The lady of the house instantly arose, and left the room in company with her daughters, telling Mr. Tweasle "they were going to bed;" and Mr. Gingham leant over the table to inform his guest, "he had no wish to quarrel."
Of the rest of that evening Tweasle the next day retained a very confused recollection. He thought some one pushed him about in a passage, and remembered his wife's assisting him to put on his great-coat in the middle of the street.
At the appointed hour, the glass-coach which was to convey the family from London stopped at the foot of Snow-hill. Mr. Tweasle was the first to jump in; the person to whom the business had been advantageously disposed of, gave his hand to Mrs. Tweasle, and then turned to say farewell to her husband.

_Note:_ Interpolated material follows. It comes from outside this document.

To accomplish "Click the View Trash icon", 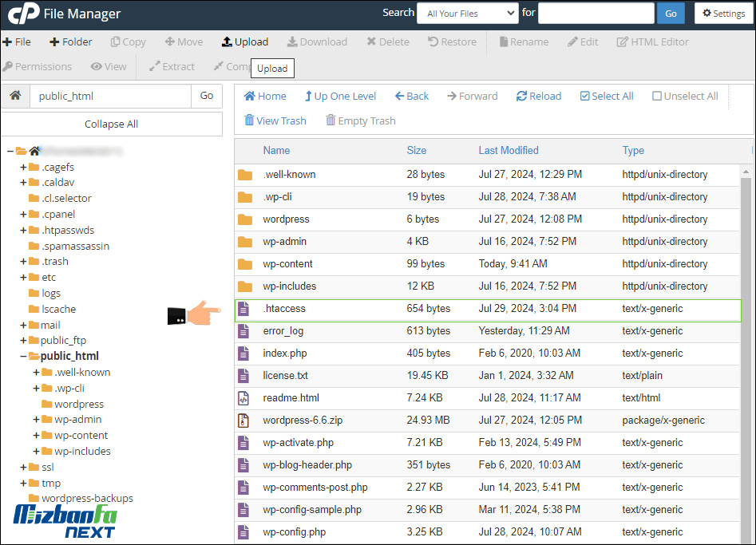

"All I've got in this blessed world I made in that shop," said Tweasle, anxious to give his successor a high opinion of the bargain, and leave a good name behind him. "The many – many – happy – peaceful days I've seen in it! – I can't expect to see them again! – On a Saturday and on a Monday I've often been fit to drop behind my own counter, quite worn out with customers. I'm afraid I've done a rash thing; but I've this consolation, I've left the business in good hands."
"Come, don't look dull, Tweasle," cried his wife, who was imposed on by her husband's pathetics: "cheer up! You know trade ain't what it was, and I'm sure the two last years must have been a 'losing game.'"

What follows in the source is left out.